*Exercise directions*.
In the article abstract below on S6K1 mutant mice, how old were the young and aged mice used in the gene expression analyses?

*Reading text*.

******

Evidence that hematopoietic stem cell function is preserved during aging in long-lived S6K1 mutant mice

// Colin Selman 1 , Amy Sinclair 1 , Silvia M.A. Pedroni 2 , Elaine E. Irvine 2 , Alison M. Michie 3 and Dominic J. Withers 2 1 Glasgow Ageing Research Network (GARNER), Institute of Biodiversity, Animal Health and Comparative Medicine, College of Medical, Veterinary and Life Sciences, University of Glasgow, Glasgow, UK 2 Metabolic Signaling Group, Medical Research Council Clinical Sciences Centre, Imperial College, London, UK 3 Institute of Cancer Sciences, College of Medical, Veterinary and Life Sciences, University of Glasgow, Glasgow, UK Correspondence to: Colin Selman, email: // Keywords : mammalian target of rapamycin, mTOR, HSC, aging, S6K1, Gerotarget Received : March 17, 2016 Accepted : April 05, 2016 Published : April 13, 2016 Abstract The mechanistic target of rapamycin (mTOR) signalling pathway plays a highly conserved role in aging; mice lacking ribosomal protein S6 kinase 1 ( S6K1 -/- ) have extended lifespan and healthspan relative to wild type (WT) controls. Exactly how reduced mTOR signalling induces such effects is unclear, although preservation of stem cell function may be important. We show, using gene expression analyses, that there was a reduction in expression of cell cycle genes in young (12 week) and aged (80 week) S6K1 -/- BM-derived c-Kit + cells when compared to age-matched WT mice, suggesting that these cells are more quiescent in S6K1 -/- mice. In addition, we investigated hematopoietic stem cell (HSC) frequency and function in young and aged S6K1 -/- and WT mice. Young, but not aged, S6K1 -/- mice had more LSK (lineage - , c-Kit + , Sca-1 + ) cells (% of bone marrow (BM)), including the most primitive long-term repopulating HSCs (LT-HSC) relative to WT controls. Donor-derived engraftment of LT-HSCs in recipient mice was unaffected by genotype in young mice, but was enhanced in transplants using LT-HSCs derived from aged S6K1 -/- mice. Our results are the first to provide evidence that age-associated HSC functional decline is ameliorated in a long-lived mTOR mutant mouse.

******

*Material provided*.

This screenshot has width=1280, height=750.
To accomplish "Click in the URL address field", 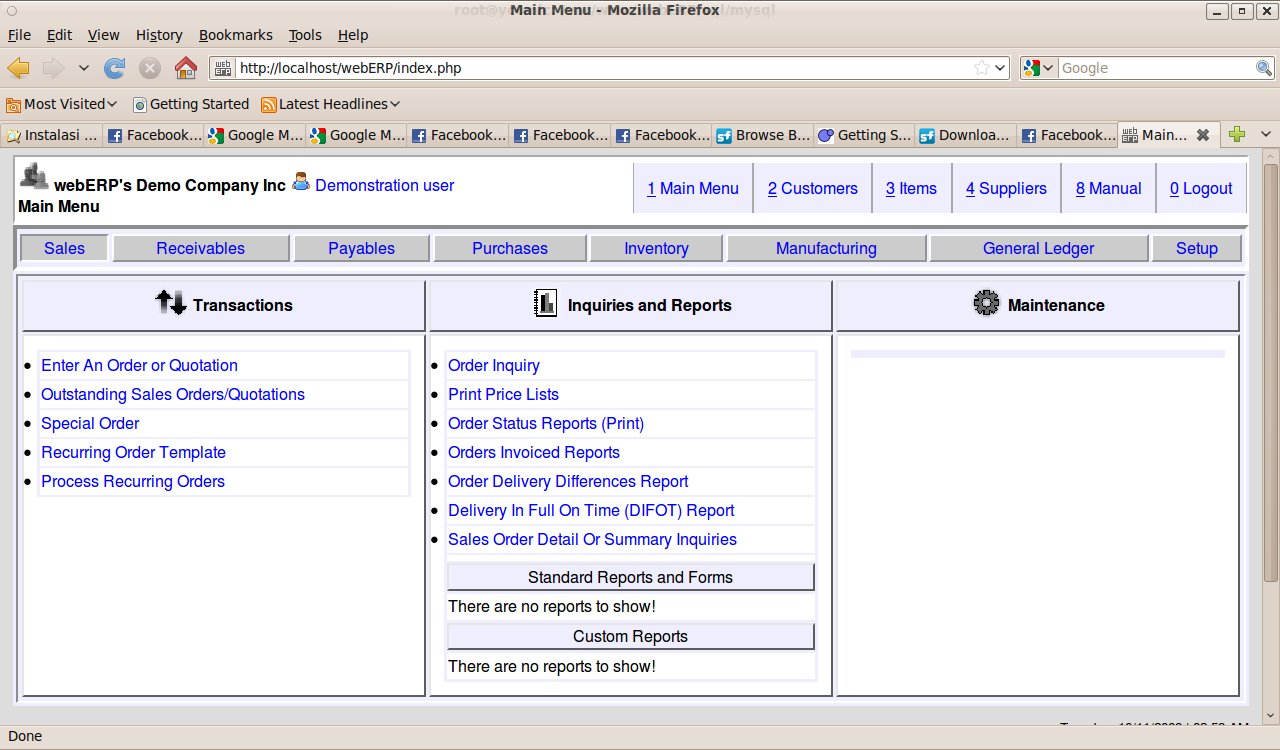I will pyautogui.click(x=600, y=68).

******

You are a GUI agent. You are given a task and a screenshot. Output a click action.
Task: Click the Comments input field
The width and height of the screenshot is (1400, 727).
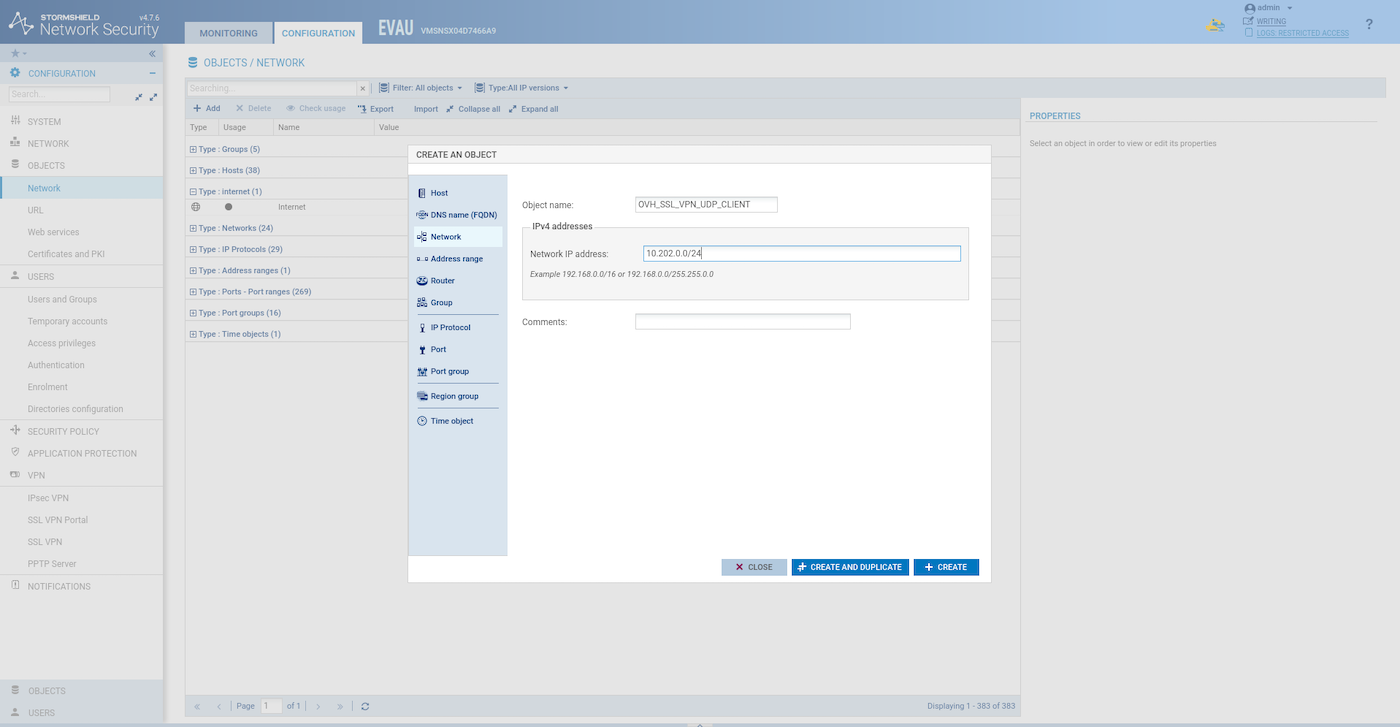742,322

******

*Solved exercise*.
The young mice were 12 weeks old and the aged mice were 80 weeks old.